La irritación que la falta de justicia ha causado en la población awajún fue constatada personalmente por la presidenta de la comisión de Pueblos Andinos y Amazónicos del Congreso de la República, Ruth Luque, en un encuentro que días atrás tuvo con comuneros y líderes de la cuencas de los ríos Cenepa, Santiago y Nieva. “En nuestra cara limpian a los corruptos (en referencia a las investigaciones fiscales), fue su clamor”, indica la legisladora. Ella también recogió cifras oficiales acerca de otro incesante flagelo para los habitantes indígenas de las tres cuencas: “Hay 189 casos de VIH detectados solo entre enero y agosto de 2023, de los cuales 35 son gestantes y 12 de ellas, niñas y adolescentes”. La explotación sexual y violaciones en un escenario de abierta actividad ilegal, conforme lo registró Luque, influyen en el incremento de contagios. Pero también en los embarazos de niñas y adolescentes que, según reportó la congresista, es uno de los principales temas de atención en las redes de salud a donde acuden las comuneras awajún.

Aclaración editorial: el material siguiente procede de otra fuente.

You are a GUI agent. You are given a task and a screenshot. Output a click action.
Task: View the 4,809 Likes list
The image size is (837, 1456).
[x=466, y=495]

El domingo 1 de octubre, en cumplimiento con un acuerdo de la primera asamblea convocada por Dante Sejekam, 200 comuneros awajún junto con una patrulla de la Dirección de Medio Ambiente de la Policía Nacional incautaron y destruyeron 11 motores y una balsa durante una interdicción en cuatro comunidades de la cuenca del Cenepa. Sejekam afirma que el resto de motores y dragas fueron escondidos en las quebradas o hundidos en el río para luego ser recuperados, pues los mineros tenían la advertencia de que una interdicción estaba a punto de ejecutarse. No hubo detenidos. “Tampoco tuvimos tiempo ni recursos para ingresar en más lugares. Necesitamos que la policía instale una base aquí”, anota el presidente de la organización awajún. Solo dos días después de la intervención, las balsas empezaron a aparecer de vuelta en el río.

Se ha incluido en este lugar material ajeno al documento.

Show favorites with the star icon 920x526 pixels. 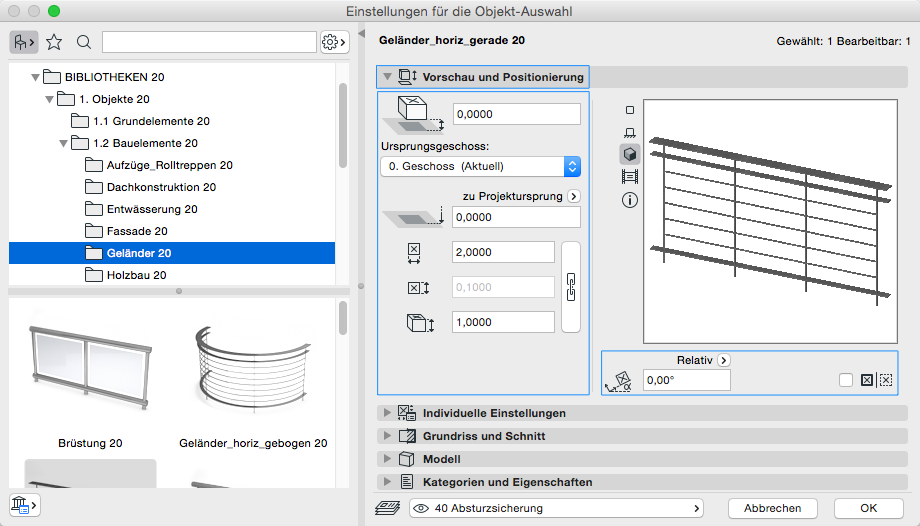(x=54, y=42)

“Es lo mismo que pasó tras las interdicciones anteriores. En necesidad, sin presencia del Estado y sin un control constante, la puerta seguirá abierta para los mineros ilegales”, puntualiza Zebelio Kayap en un tono encendido.
El director de Medio Ambiente de la Policía Nacional, general Gregorio Villalón, declaró para este reportaje que su personal está realizando un trabajo progresivo en los ríos Cenepa y Santiago pese a las limitaciones en recursos, humanos, logísticos y financieros que tiene. El 1 de octubre, narró, los mineros ilegales intentaron frustrar la intervención. El oficial sabe que unas 70 dragas devastan el Cenepa y que se enfrenta a una economía ilegal sólida capaz de recuperar rápidamente sus pérdidas: “Podemos destruir uno o diez motores, pero ellos en una semana vuelven a instalarse”. En esa línea, Villalón consideró como tareas pendientes dar sostenibilidad a las acciones contra la minería y fortalecer el trabajo articulado entre las partes involucradas (fiscalía, gobierno regional y dirigencias comunales). “No se trata de ir una vez, intervenir y ya no regresar porque todo se pone igual”, precisa. Y tiene razón.
Al cierre de este reportaje, dirigentes awajún informaron a Mongabay Latam que las dragas estaban operando de nuevo sobre diversas posiciones. El Cenepa presenta otra vez el mismo panorama apocalíptico que encontramos en septiembre.